(Records excerpted from a collection)
= Beginning of Section =

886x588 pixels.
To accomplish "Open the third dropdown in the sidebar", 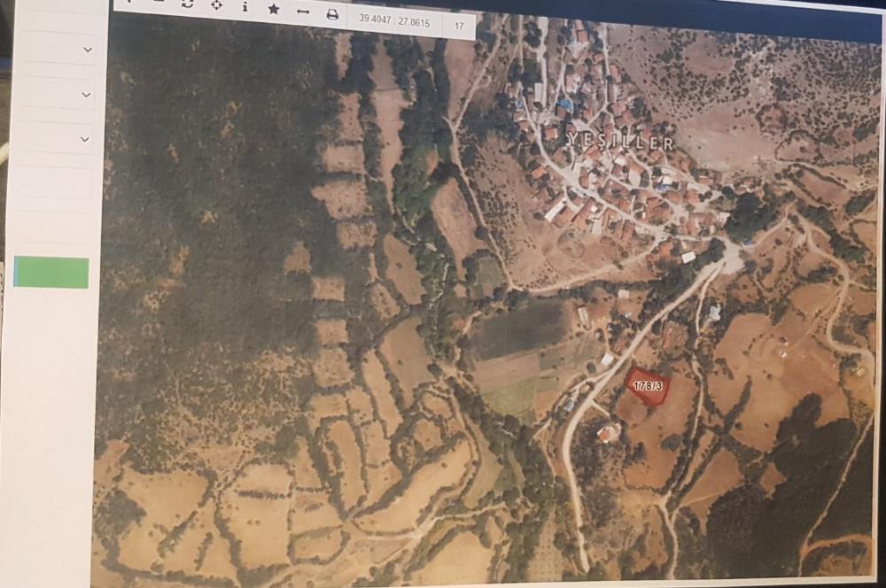I will 55,137.
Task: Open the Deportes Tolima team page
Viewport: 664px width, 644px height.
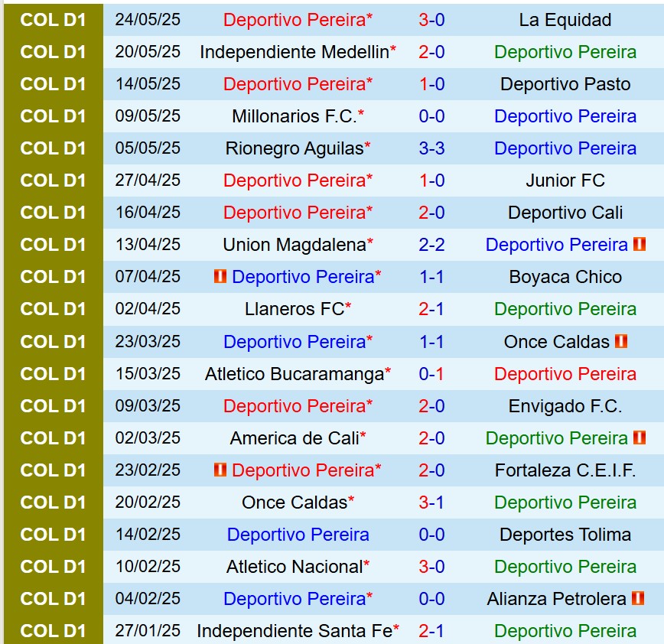Action: pos(565,534)
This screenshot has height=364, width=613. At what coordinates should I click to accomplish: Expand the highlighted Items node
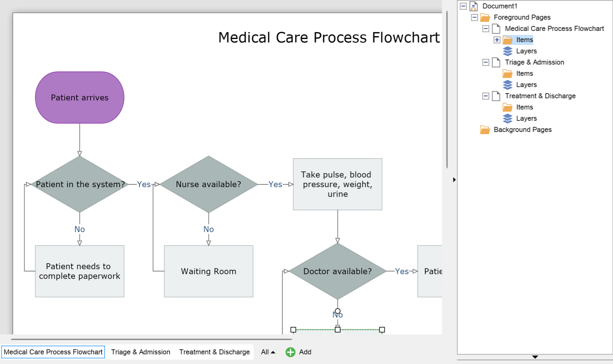point(497,40)
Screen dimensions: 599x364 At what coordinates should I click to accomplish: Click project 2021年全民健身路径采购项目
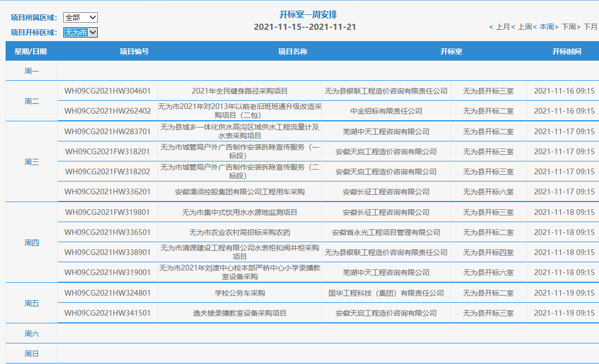coord(240,91)
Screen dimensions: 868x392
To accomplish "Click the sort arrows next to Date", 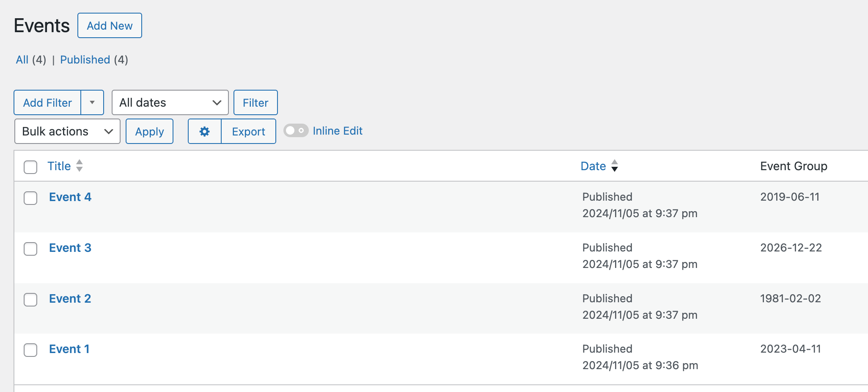I will coord(615,166).
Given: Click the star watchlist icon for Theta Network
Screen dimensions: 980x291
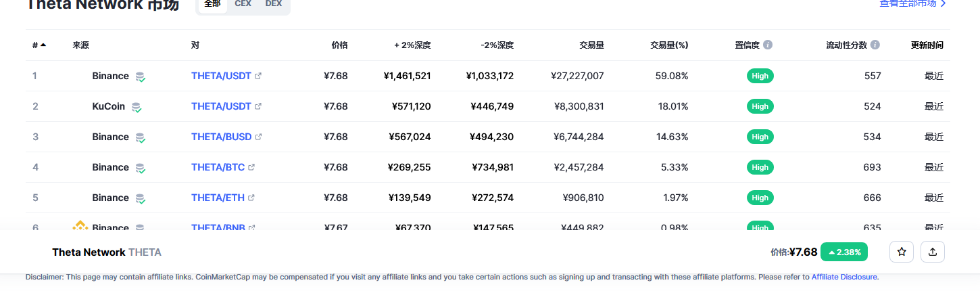Looking at the screenshot, I should (902, 252).
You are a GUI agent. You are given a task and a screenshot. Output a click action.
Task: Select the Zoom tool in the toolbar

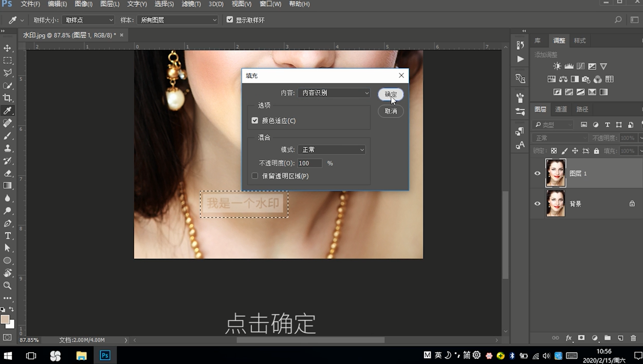click(x=7, y=285)
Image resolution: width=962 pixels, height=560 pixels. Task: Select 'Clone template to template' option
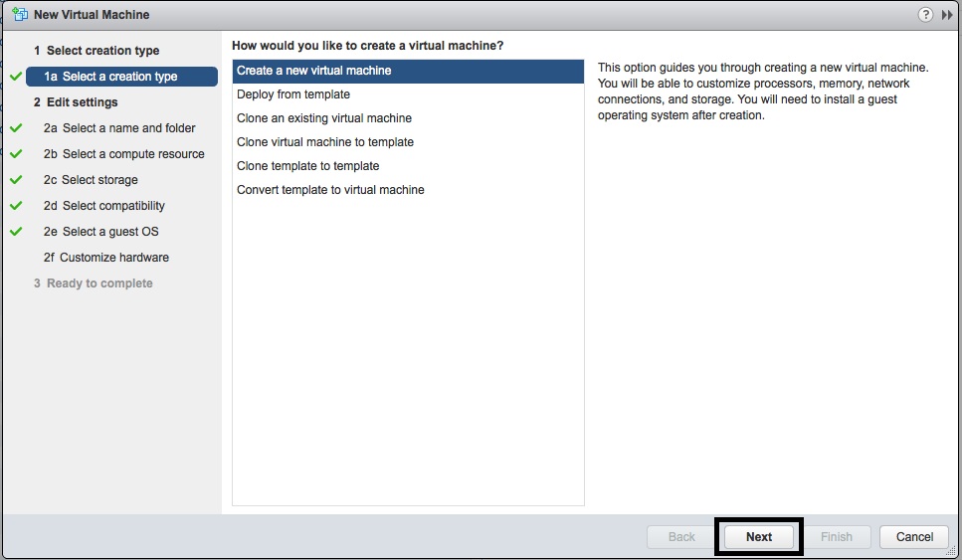coord(308,166)
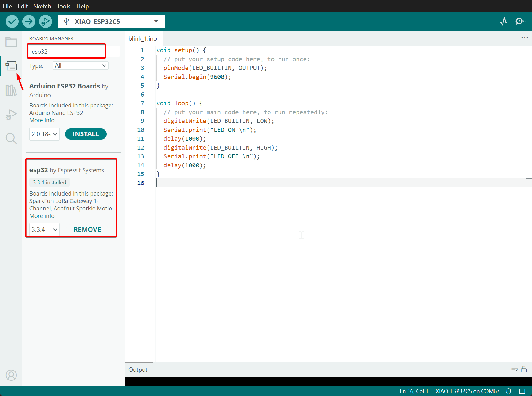The height and width of the screenshot is (396, 532).
Task: Open the Tools menu
Action: (63, 6)
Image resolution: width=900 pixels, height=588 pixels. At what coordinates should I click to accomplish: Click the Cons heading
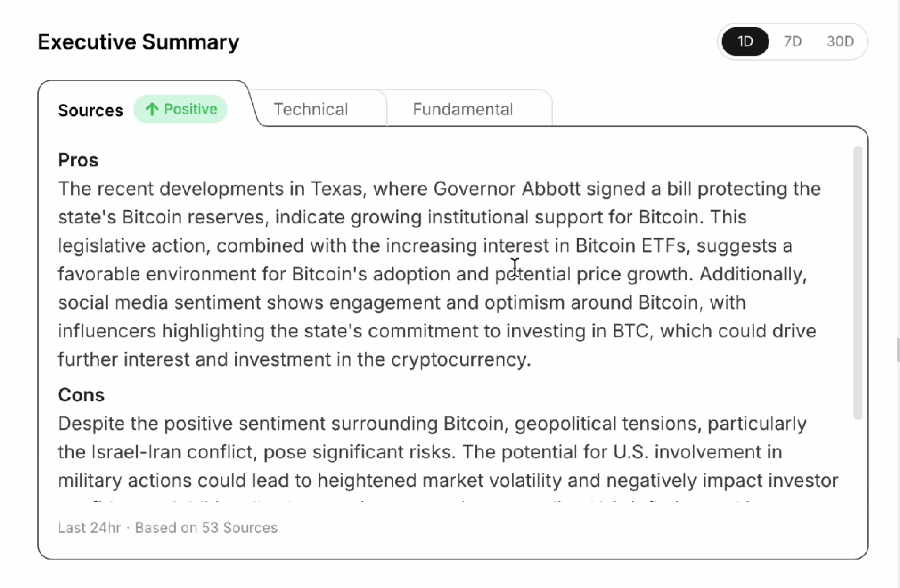pyautogui.click(x=81, y=395)
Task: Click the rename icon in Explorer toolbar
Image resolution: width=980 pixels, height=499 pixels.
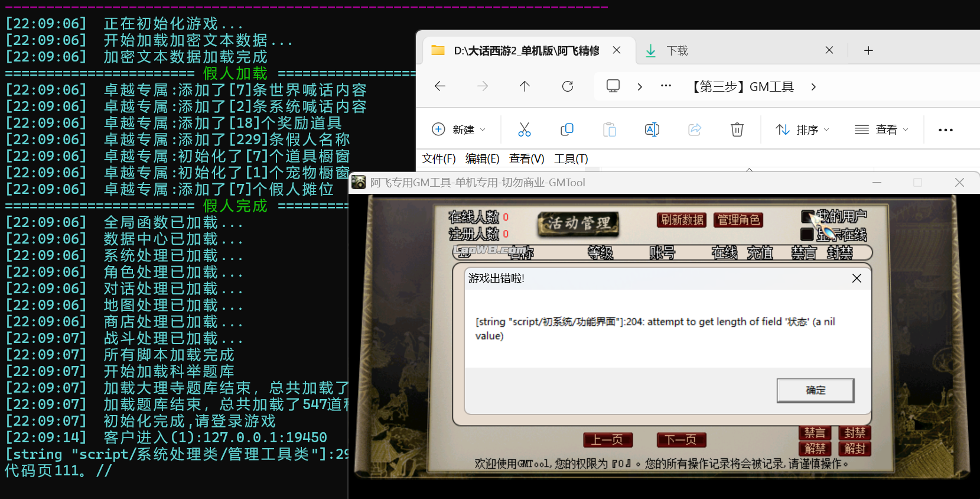Action: coord(652,129)
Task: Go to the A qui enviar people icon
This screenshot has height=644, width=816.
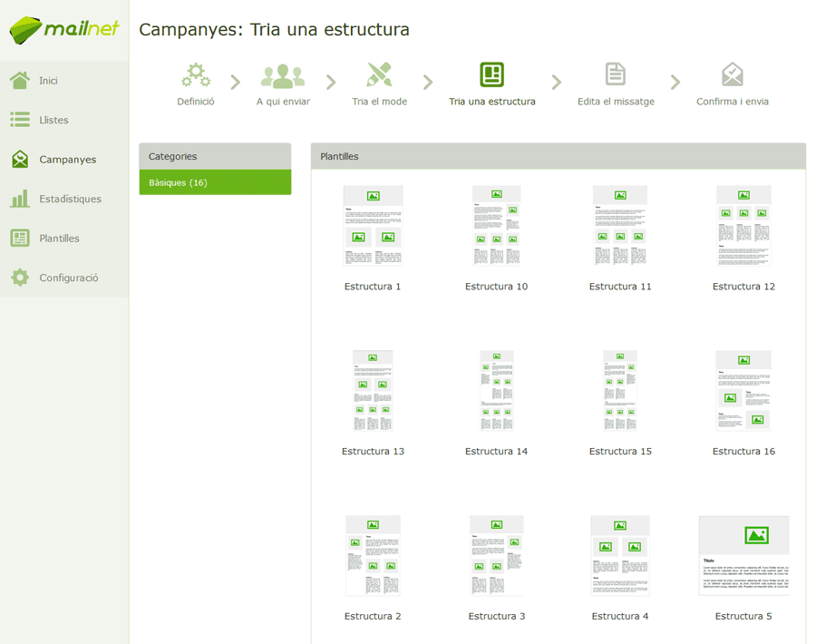Action: [x=283, y=76]
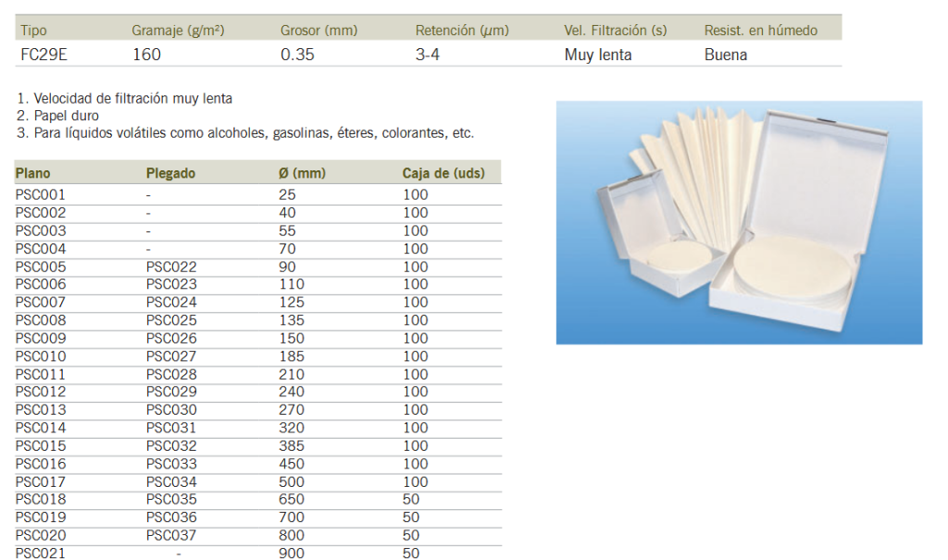Click the Caja de (uds) header
The width and height of the screenshot is (948, 560).
point(443,173)
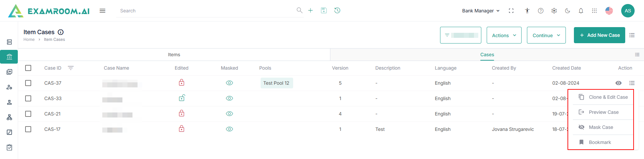Viewport: 644px width, 159px height.
Task: Click the hamburger menu icon beside the logo
Action: (103, 11)
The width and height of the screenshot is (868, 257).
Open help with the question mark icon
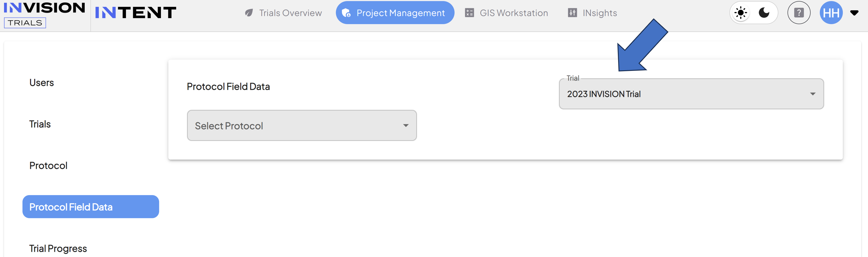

= End of Section =

| TASK |
Pictures stay out. Return exactly the lines from the one with "This screenshot has height=644, width=816." through the last line of the data.

| ANSWER BOX |
This screenshot has height=644, width=816.
Action: [x=283, y=76]
Click the Caja de (uds) header
The width and height of the screenshot is (948, 560).
point(443,173)
Viewport: 644px width, 159px height.
Task: Click the hamburger menu icon beside the logo
Action: (103, 11)
The width and height of the screenshot is (868, 257).
Open help with the question mark icon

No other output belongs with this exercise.